Budget-conscious travellers and families should consider basing themselves in Lapad, where the Hotel Kompas and several large resort hotels offer much better rates and direct beach access, with regular bus service to the Old Town.

Our where to stay guide covers all neighbourhoods with price ranges.

How to get there

From Dubrovnik Airport (DBV): The airport is at Čilipi, 22 km south. Atlas buses (Croatia Airlines shuttle) connect arrivals with the Pile gate bus stop for a few euros; journey time 30–40 minutes depending on traffic. Taxis and ride-apps typically run €30–45 depending on the driver and platform. In summer, factor in Old Town traffic.

From Split: Jadrolinija and Krilo catamarans connect Split to Dubrovnik (and several islands en route) in around 3–4 hours. The coastal drive via Ston takes about 3.5 hours by car or bus (with a short Bosnia-Herzegovina border crossing at Neum). Read our ferries and catamarans guide for timetables and booking tips.

From Mostar or Bosnia: The bus journey from Mostar is around 3.5–4 hours; from Sarajevo, allow 5–6 hours.

Getting around: The Old Town is pedestrian-only. Buses 1A and 1B link the Pile gate with Gruž port and Lapad. For the islands, ferries depart from Gruž port. Our getting around Dubrovnik guide explains buses, taxis, and the Dubrovnik Pass in detail.

Frequently asked questions about Dubrovnik

Is the Dubrovnik Pass worth buying?

For most visitors spending 2–3 days and planning to walk the walls, ride the cable car, and visit several museums, yes. The pass covers City Walls entry (€35 alone), the cable car, Rector’s Palace, the Maritime Museum, and unlimited bus travel. A one-day pass (valid 24 hours) pays for itself the moment you add the walls and cable car. Read our Dubrovnik Pass guide for a current price breakdown.

When is the best time to visit Dubrovnik?

May, June, and September are the sweet spot: warm enough to swim, light enough on cruise crowds, and with full ferry and activity schedules running. October is increasingly popular — the sea stays warm into mid-October and prices drop sharply after the school holidays end. July and August are high season and genuinely crowded; if you go then, stay somewhere with a pool or direct beach access and plan Old Town visits for early morning and evening. See our full best time to visit guide.

How do I avoid cruise ship crowds?

Most cruise ships anchor in the morning and passengers clear out by early evening. Being at the City Walls gate when it opens at 8 am, or inside the Old Town after 6 pm, means a completely different — and far more enjoyable — experience. The tourist traps guide has more crowd-avoidance tactics.

What are the best day trips from Dubrovnik?

The Elaphiti Islands, Cavtat, Ston (for the world’s longest defensive walls and oysters), Mostar (Bosnia), and Kotor (Montenegro) are all feasible in a day.

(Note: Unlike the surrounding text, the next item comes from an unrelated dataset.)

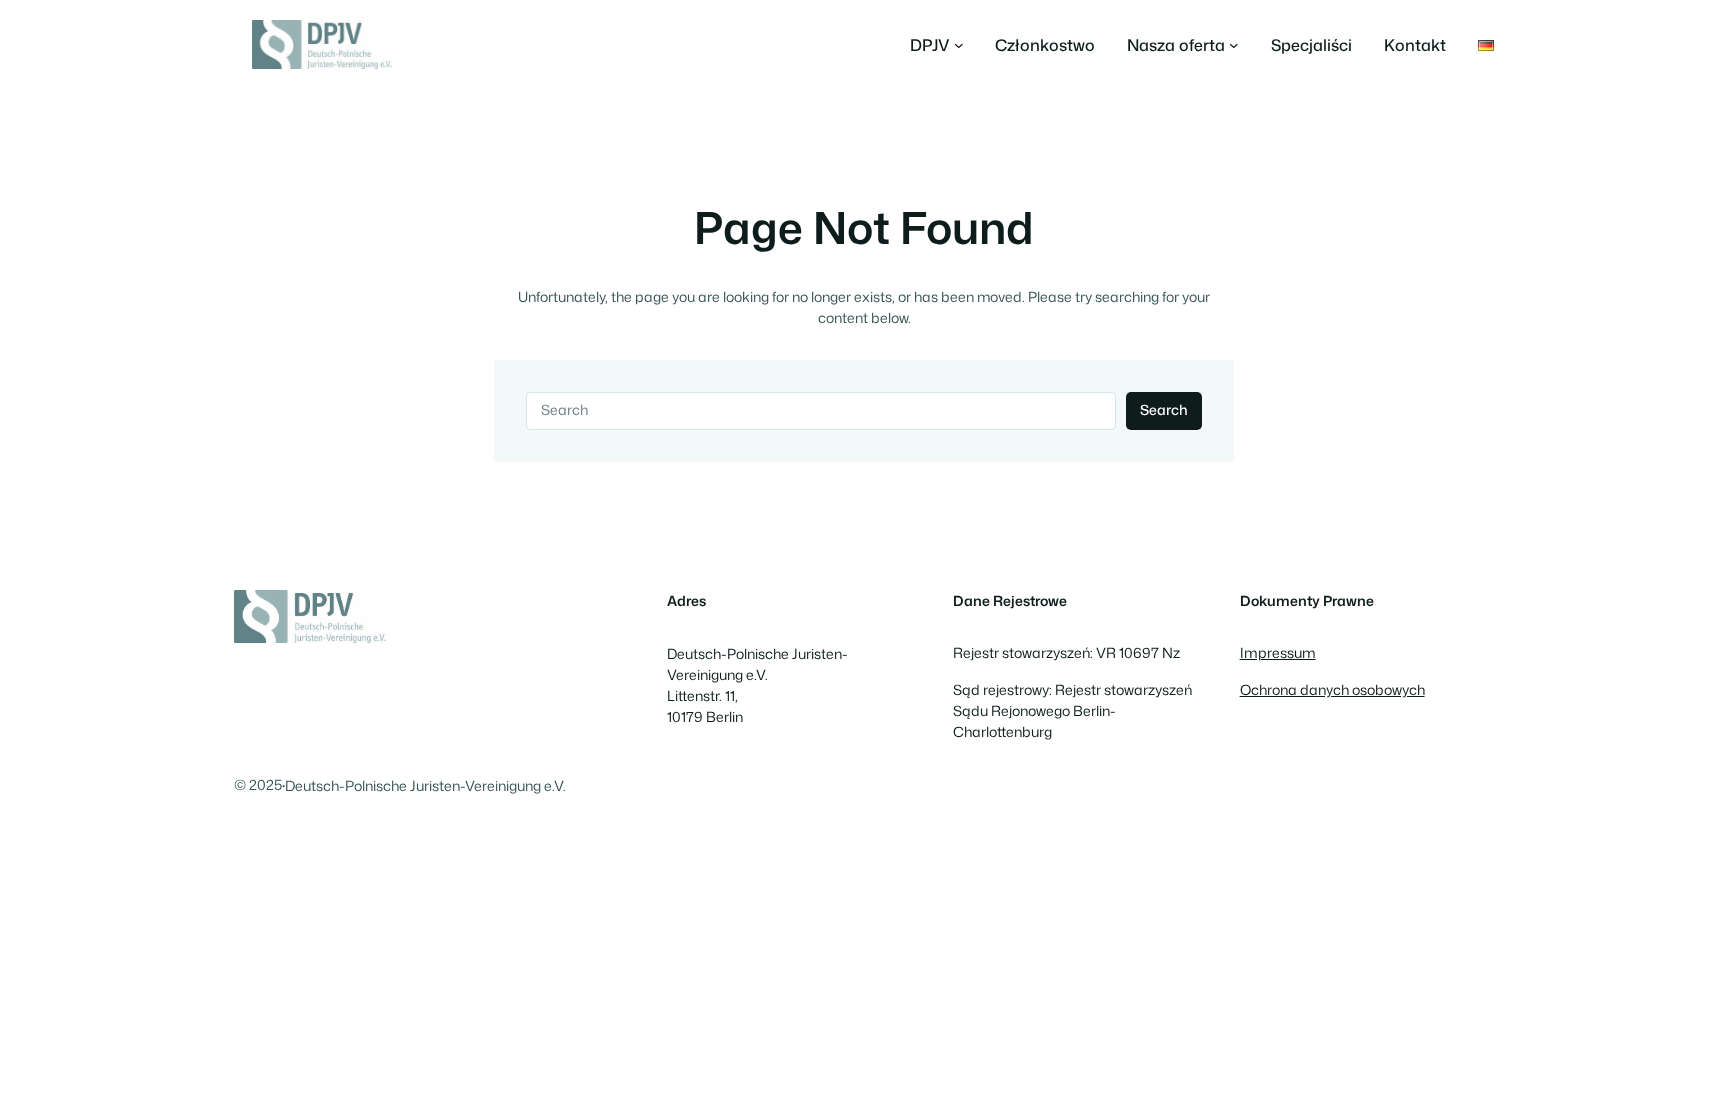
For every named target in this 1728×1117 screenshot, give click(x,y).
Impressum (1278, 653)
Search (1164, 410)
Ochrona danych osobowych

Our best day trips guide covers logistics for each.

Is Dubrovnik safe?

Dubrovnik is one of the safest cities in Europe. The main risks are mundane: sunstroke on the walls in July, overcharging at tourist-facing restaurants, and minor pickpocketing in dense crowds near the Pile gate. The 1991–92 siege is well-documented at the Homeland War Museum on Srđ — the Homeland War tour provides moving and important context for understanding modern Dubrovnik.